Kisah serupa datang dari Yuliana Regina Nelce Manobi (21), yang menempuh studi di bidang Teknologi Informasi di Universitas Papua. Bagi Yuliana, melanjutkan pendidikan tinggi di bidang yang kerap dianggap sulit dijangkau bagi wilayahnya merupakan sebuah pencapaian berarti. Kesenjangan informasi dan infrastruktur antara Indonesia Timur dan Barat justru memacu tekadnya untuk melanjutkan pendidikan.
Yuliana sangat menyadari bahwa biaya pendidikan tinggi bukan perkara kecil, apalagi dengan kebutuhan membeli buku dan bahan ajar lainnya. “Itulah sebabnya saya sangat senang menerima dukungan finansial untuk melanjutkan studi saya,” ujarnya.
Kegembiraan yang sama dirasakan oleh Febriyani Abdullah (usia 21 tahun), mahasiswi Teknik Pertambangan di Universitas Khairun. Keluarganya tinggal di Sofifi, sehingga awalnya Febriyani harus menyebrang dengan kapal feri untuk menuju kampus di Ternate. Menjadi yang pertama dalam keluarganya bisa menempuh pendidikan tinggi merupakan kebanggaan sekaligus tantangan besar.
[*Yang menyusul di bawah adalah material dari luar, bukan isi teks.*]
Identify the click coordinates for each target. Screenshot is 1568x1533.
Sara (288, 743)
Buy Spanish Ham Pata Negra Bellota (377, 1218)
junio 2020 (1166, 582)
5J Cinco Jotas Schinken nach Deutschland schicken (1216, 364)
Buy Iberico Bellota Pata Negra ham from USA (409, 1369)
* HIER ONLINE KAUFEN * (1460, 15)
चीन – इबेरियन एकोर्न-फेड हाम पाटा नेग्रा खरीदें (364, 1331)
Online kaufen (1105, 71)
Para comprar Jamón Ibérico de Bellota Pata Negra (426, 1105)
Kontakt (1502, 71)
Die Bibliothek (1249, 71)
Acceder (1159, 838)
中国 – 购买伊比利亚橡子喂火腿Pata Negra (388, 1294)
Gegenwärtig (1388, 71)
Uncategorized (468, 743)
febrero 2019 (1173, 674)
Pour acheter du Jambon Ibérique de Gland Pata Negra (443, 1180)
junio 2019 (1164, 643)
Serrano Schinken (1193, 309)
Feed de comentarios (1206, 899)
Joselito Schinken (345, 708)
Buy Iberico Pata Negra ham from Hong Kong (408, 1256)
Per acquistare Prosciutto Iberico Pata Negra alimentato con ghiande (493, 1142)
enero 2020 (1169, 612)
“Di Timur, perempuan masih dipandang rendah ketika ingin menempuh pendidikan tinggi. Awalnya saya bahkan tidak mempertimbangkan untuk kuliah,” ucapnya.
Kisah mereka hanyalah sebagian kecil dari potret perubahan yang lahir dari kesempatan. Dari keterbatasan finansial hingga keterbatasan akses, kini mereka berani bermimpi lebih besar.
“Pendidikan adalah investasi jangka panjang yang memberi manfaat bagi individu, keluarga, komunitas, dan bangsa. Dengan Beasiswa Eramet Beyond, kami bertujuan memberi generasi muda di Indonesia Timur kesempatan yang setara untuk meraih impian mereka dan menjadi agen perubahan,” kata Head of Communications Eramet Indonesia, Nancy Pasaribu.